**Activity**
Your answer must consist solely of the lines from the one containing "Task: Open the Contact Us link" through the last line of the records below, reproduced exactly, with all pictures omitted.

**Material for this task**
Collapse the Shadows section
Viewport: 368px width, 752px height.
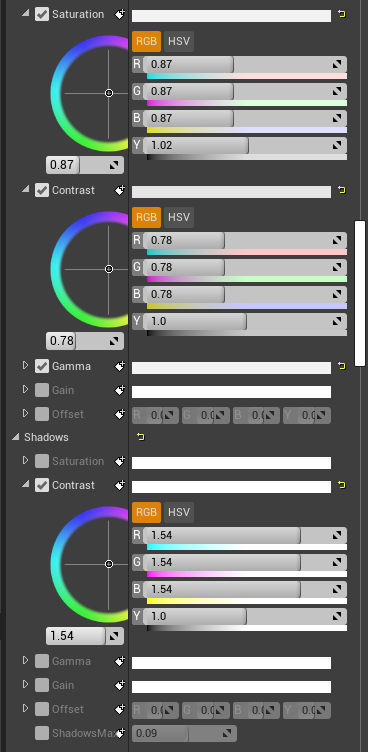(x=16, y=437)
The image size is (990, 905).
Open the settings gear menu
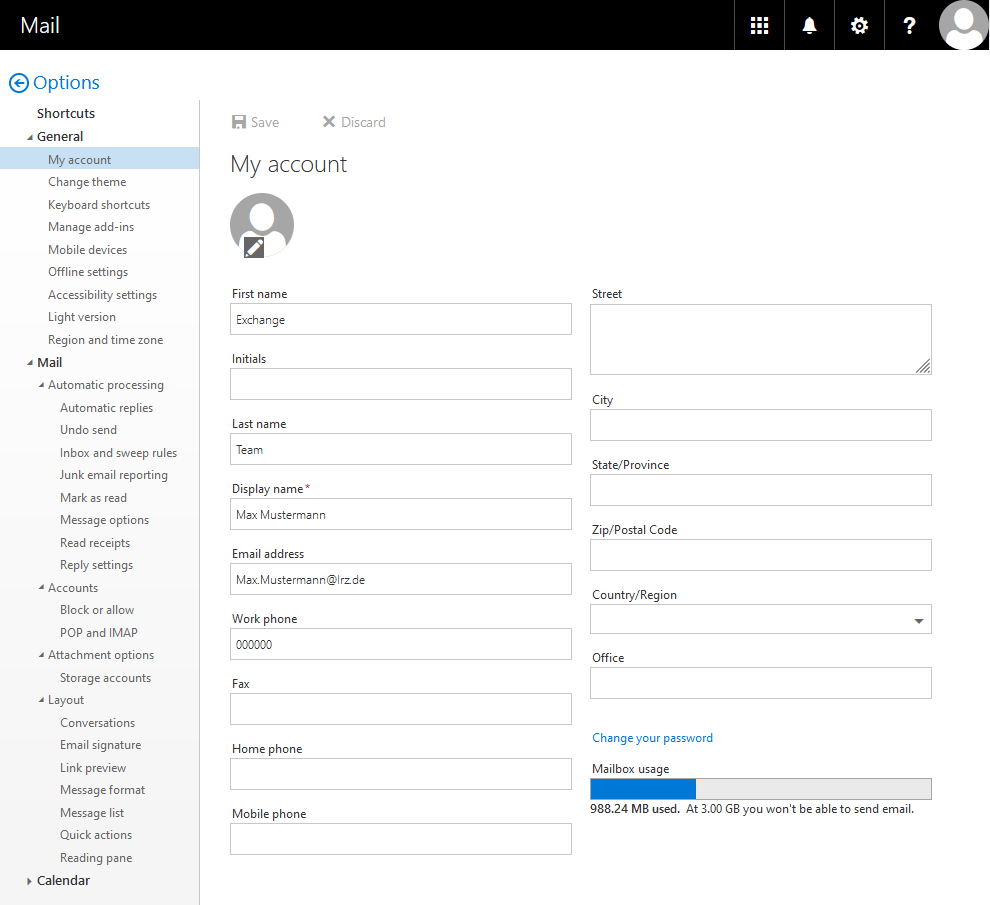tap(859, 26)
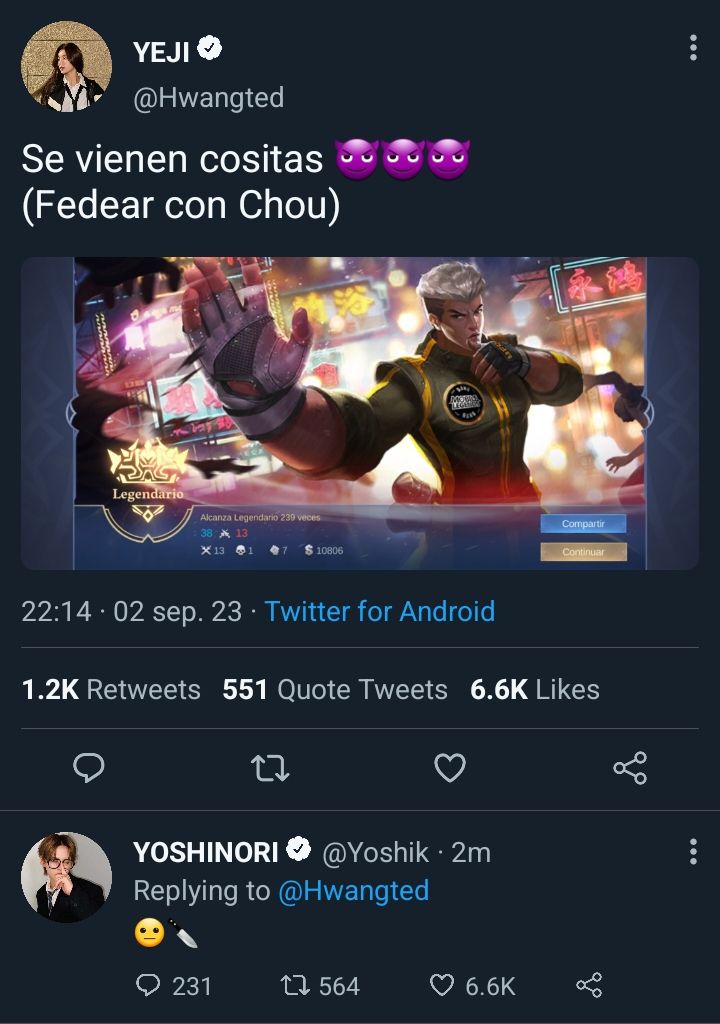Open the attached Chou game image
This screenshot has height=1024, width=720.
coord(360,413)

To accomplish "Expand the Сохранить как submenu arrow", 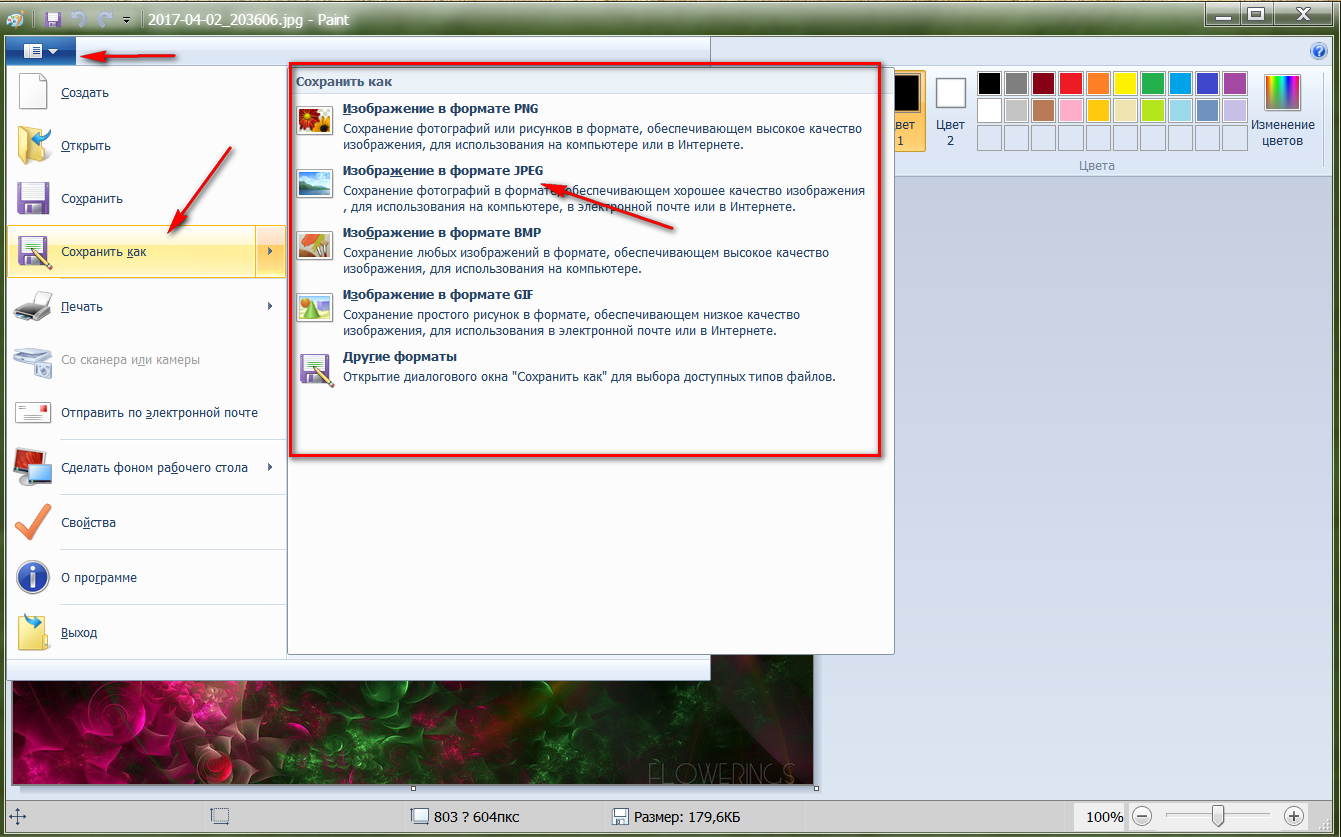I will pyautogui.click(x=270, y=251).
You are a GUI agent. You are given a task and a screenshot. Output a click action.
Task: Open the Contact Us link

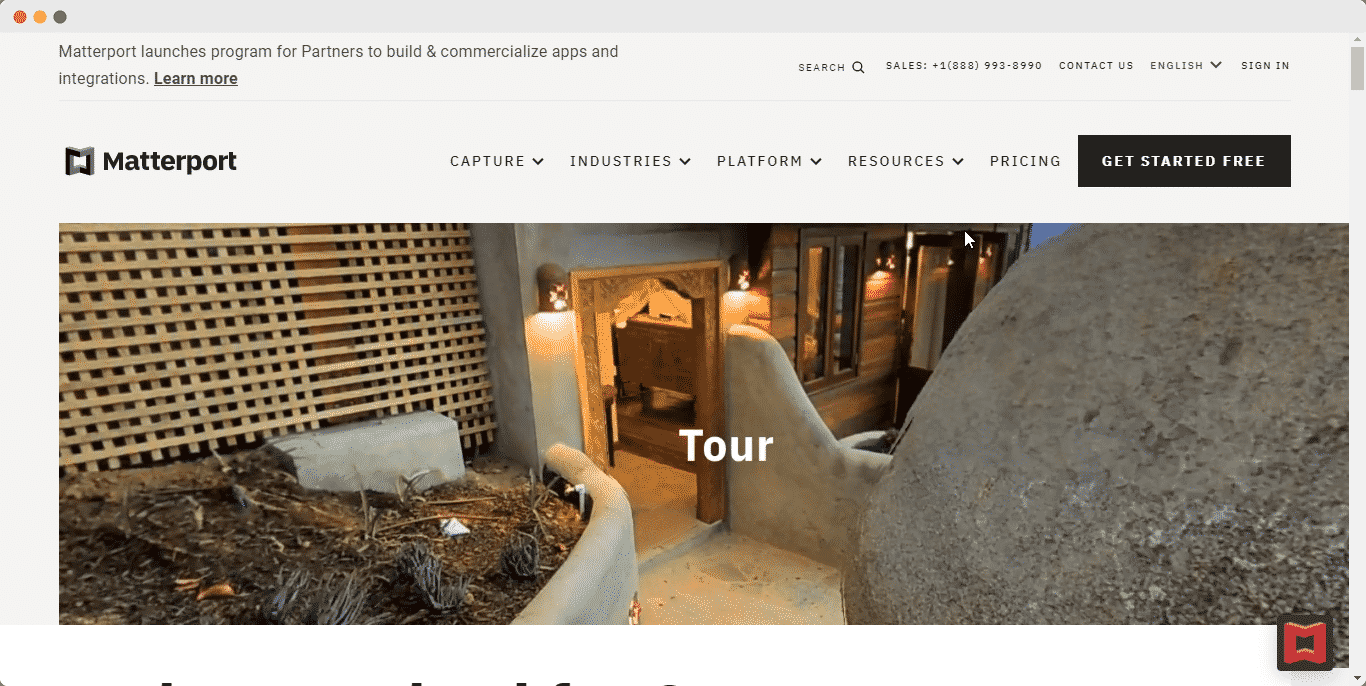(1096, 66)
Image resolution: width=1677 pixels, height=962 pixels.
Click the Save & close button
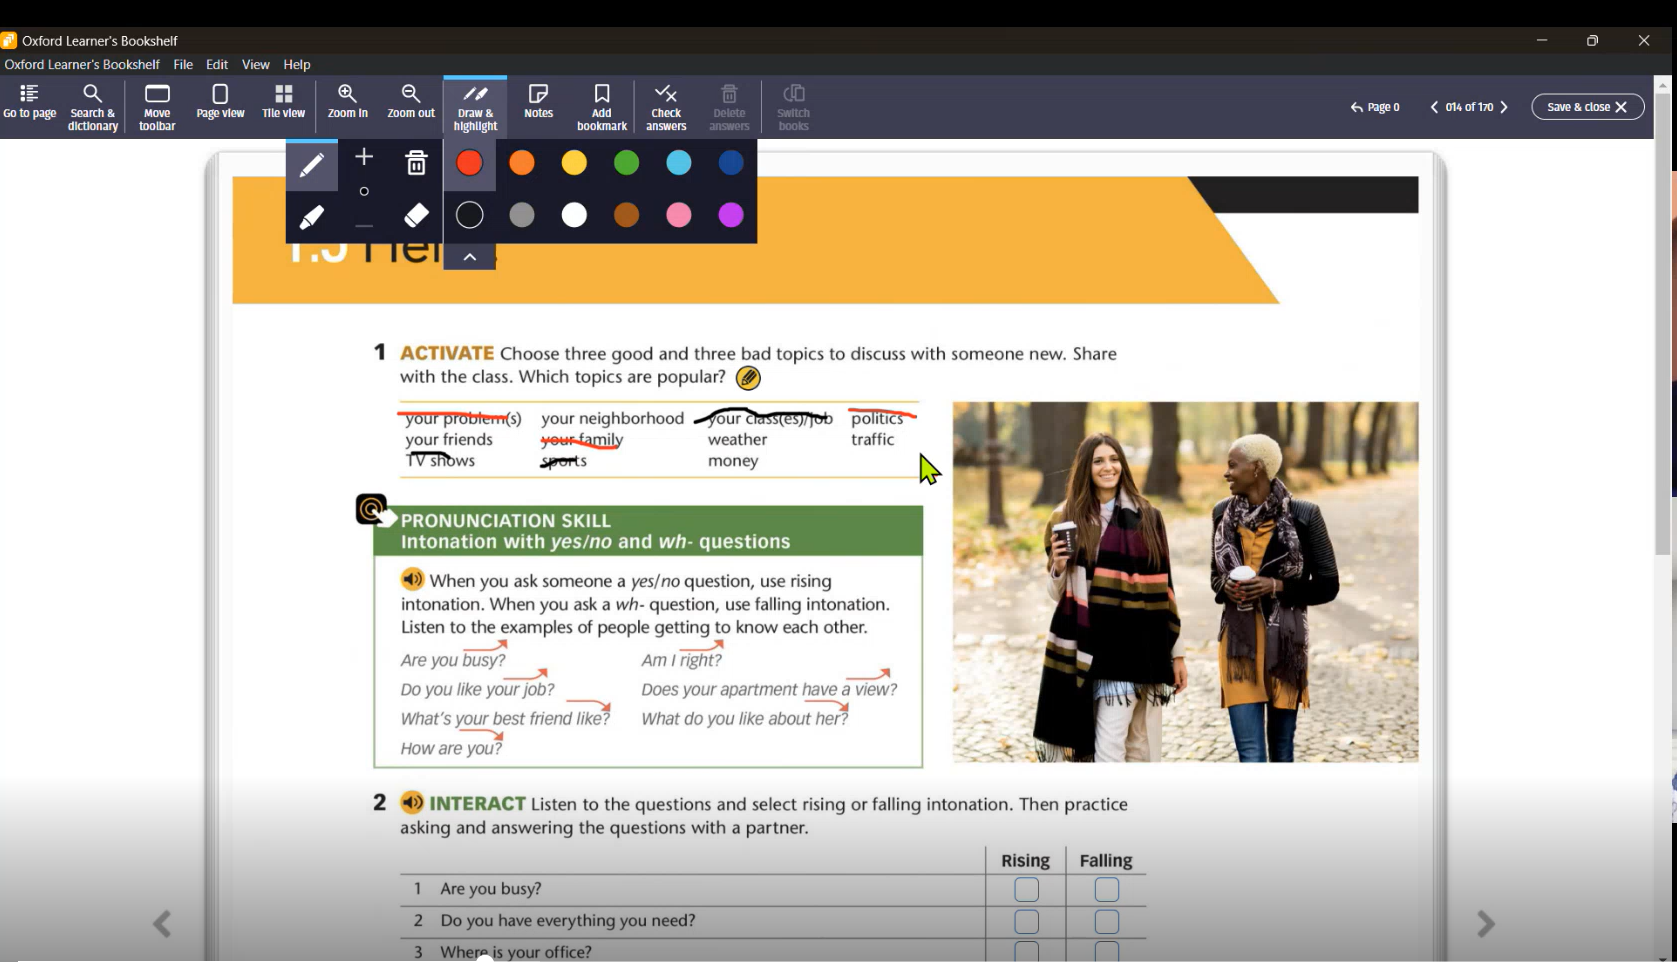click(1587, 107)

**Worked solution**
Task: Open the Contact Us link

(1096, 66)
Image resolution: width=1677 pixels, height=962 pixels.
Click the Save & close button
click(1587, 107)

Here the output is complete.